In his most recent post on Weil’s Global Private Equity Watch (here), Glenn “Iceman” West discusses a recent Second Circuit opinion relating to Chesapeake Energy’s redemption of $1.3 billion in notes based on Chesapeake’s interpretation of the notes’ supplemental indenture.
The supplemental indenture designates the period between 15 November 2012, and 15 March 2013 as the “Special Early Redemption Period.” At the end of the Special Early Redemption Period, Chesapeake gave notice that it was redeeming the notes at par, and it redeemed the notes after the Special Early Redemption Period. The indenture trustee filed suit, arguing that under the supplemental indenture Chesapeake could redeem the notes at par only during the Special Early Redemption Period. On appeal, the Second Circuit agreed with the indenture trustee.

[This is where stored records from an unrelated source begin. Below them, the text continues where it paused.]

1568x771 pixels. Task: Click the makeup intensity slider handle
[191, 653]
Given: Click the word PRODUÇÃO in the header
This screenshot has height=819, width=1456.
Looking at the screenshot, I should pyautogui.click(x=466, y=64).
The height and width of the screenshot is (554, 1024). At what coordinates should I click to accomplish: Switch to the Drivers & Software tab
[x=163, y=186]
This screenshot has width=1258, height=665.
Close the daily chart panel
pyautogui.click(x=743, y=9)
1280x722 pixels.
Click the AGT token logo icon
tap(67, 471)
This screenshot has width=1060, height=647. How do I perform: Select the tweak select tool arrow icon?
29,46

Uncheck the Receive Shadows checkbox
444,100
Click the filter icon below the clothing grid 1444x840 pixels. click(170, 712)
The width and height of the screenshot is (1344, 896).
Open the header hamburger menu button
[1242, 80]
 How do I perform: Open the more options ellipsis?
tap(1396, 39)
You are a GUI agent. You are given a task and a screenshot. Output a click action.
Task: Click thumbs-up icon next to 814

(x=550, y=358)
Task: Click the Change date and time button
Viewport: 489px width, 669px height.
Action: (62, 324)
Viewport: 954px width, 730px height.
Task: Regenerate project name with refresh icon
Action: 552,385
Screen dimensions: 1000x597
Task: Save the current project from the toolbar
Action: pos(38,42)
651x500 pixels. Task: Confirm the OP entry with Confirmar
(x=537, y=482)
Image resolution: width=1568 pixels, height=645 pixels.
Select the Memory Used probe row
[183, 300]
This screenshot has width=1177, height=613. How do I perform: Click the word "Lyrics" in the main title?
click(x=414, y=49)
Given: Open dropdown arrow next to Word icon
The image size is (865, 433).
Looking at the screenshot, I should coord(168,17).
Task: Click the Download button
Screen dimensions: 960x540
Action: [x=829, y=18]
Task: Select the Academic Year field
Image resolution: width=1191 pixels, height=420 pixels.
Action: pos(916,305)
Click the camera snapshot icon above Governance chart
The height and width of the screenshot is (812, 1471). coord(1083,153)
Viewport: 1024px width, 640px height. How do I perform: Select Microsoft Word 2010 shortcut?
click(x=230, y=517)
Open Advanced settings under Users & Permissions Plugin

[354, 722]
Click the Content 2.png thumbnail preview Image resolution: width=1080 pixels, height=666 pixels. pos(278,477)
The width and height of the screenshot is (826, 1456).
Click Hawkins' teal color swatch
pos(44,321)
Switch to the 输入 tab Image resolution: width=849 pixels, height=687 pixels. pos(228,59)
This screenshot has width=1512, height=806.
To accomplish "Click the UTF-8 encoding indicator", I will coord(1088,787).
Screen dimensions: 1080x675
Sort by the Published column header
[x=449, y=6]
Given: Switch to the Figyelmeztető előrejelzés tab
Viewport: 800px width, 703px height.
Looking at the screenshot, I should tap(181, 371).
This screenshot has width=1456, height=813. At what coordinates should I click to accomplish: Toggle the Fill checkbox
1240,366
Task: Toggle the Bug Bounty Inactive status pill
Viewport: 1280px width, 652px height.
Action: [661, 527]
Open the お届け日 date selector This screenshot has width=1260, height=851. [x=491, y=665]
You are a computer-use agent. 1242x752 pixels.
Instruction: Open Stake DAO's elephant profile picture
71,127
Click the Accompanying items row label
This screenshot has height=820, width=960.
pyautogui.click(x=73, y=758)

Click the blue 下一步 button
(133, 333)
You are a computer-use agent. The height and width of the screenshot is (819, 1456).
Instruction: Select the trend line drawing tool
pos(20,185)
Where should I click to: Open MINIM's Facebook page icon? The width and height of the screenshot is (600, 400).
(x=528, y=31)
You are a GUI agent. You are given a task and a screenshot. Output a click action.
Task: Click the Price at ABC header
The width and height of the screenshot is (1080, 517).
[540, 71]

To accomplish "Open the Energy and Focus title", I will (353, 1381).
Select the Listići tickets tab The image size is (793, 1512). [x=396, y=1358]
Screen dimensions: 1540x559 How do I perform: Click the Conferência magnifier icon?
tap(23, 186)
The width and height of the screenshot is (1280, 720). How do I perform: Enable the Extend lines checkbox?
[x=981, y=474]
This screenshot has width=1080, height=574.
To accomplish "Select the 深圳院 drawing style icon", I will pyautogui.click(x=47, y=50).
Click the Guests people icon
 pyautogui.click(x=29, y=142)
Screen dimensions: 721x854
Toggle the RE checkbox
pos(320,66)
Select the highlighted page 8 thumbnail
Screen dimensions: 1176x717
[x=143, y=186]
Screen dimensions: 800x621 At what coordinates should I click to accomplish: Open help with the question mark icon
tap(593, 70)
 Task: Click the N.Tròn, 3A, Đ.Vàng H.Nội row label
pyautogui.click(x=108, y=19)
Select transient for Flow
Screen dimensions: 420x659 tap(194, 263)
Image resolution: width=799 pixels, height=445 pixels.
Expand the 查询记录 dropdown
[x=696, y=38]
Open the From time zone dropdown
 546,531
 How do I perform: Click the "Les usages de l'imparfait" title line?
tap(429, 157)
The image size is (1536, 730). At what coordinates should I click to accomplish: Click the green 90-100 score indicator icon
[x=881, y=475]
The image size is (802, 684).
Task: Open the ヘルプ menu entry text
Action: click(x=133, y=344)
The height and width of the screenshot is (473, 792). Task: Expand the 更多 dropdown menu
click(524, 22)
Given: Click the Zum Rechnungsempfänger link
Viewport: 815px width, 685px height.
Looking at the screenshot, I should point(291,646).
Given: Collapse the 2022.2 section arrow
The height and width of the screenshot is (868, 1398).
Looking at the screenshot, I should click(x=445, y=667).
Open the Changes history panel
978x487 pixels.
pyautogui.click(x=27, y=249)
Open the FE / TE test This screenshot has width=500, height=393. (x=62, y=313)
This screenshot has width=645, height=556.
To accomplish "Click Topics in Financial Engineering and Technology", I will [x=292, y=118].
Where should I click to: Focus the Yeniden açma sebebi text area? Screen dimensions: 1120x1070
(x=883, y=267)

Here’s the relevant language from section 1.7(b) of the supplemental indenture:
At any time from and including November 15, 2012 to and including March 15, 2013 (the “Special Early Redemption Period”), [Chesapeake], at its option, may redeem the Notes in whole or from time to time in part for price equal to 100% of the principal amount of the Notes to be redeemed .… [Chesapeake] shall be permitted to exercise its option to redeem the Notes pursuant to this Section 1.7 so long as it gives the notice of redemption pursuant to Section 3.04 of the Base Indenture during the Special Early Redemption Period. Any redemption pursuant to this Section 1.7(b) shall be conducted, to the extent applicable, pursuant to the provisions of Sections 3.02 through 3.07 of the Base Indenture.
And here’s relevant language from section 3.04 of the base indenture:
(a) At least 30 days but not more than 60 days before a redemption date, [Chesapeake] shall mail a notice of redemption…to each Holder of Securities ….
Two things that come to mind:
First, Glenn says, “The actual subjective intent of the above provisions may well have been to provide Chesapeake a four month period in which to provide the required 30-60 days’ notice of redemption rather that to complete the actual redemption.” If that’s what the drafter intended, they screwed up. For Chesapeake’s meaning to apply, “redeem” would have to actually mean “give notice of redemption”. That interpretation is not only counterintuitive, it’s actually precluded by the way section 1.7(b) says both “may redeem” and “gives the notice of redemption”. That suggests that the drafter was aware of the distinction, and that “redeem” could mean only, well, redeem. If you argue that redeeming and giving notice of redemption mean the same thing, you would have to explain why the drafter in effect saw fit to say the same thing twice.
But the trustee’s interpretation is problematic, too. It’s odd that section 1.7(b) made it a condition to redemption during the Special Early Redemption Period that notice of redemption be given during the Special Early Redemption Period. That had the effect of shortening by 30 days the period for redemption. In effect, contrary to what section 1.7(b) says, Chesapeake could not redeem the notes during the entire Special Early Redemption Period. If that was what was intended, it would have been clearer to shorten the Special Early Redemption Period. I suspect that the requirement that notice be given during the Special Early Redemption Period was added later without fully considering the implications.
Accepting the trustee’s interpretation requires less in the way of contortions, so I can understand why the Second Circuit accepted it.
In his post, Glenn advises lawyers to stay current on important drafting-related caselaw “so that they are in a better position to be able to accurately ‘predict’ how a court will interpret the words used in those agreements.” That’s good advice, of course, but the Chesapeake dispute could have been avoided if something far more basic had been on hand when drafts were being circulated: a fresh pair of eyes.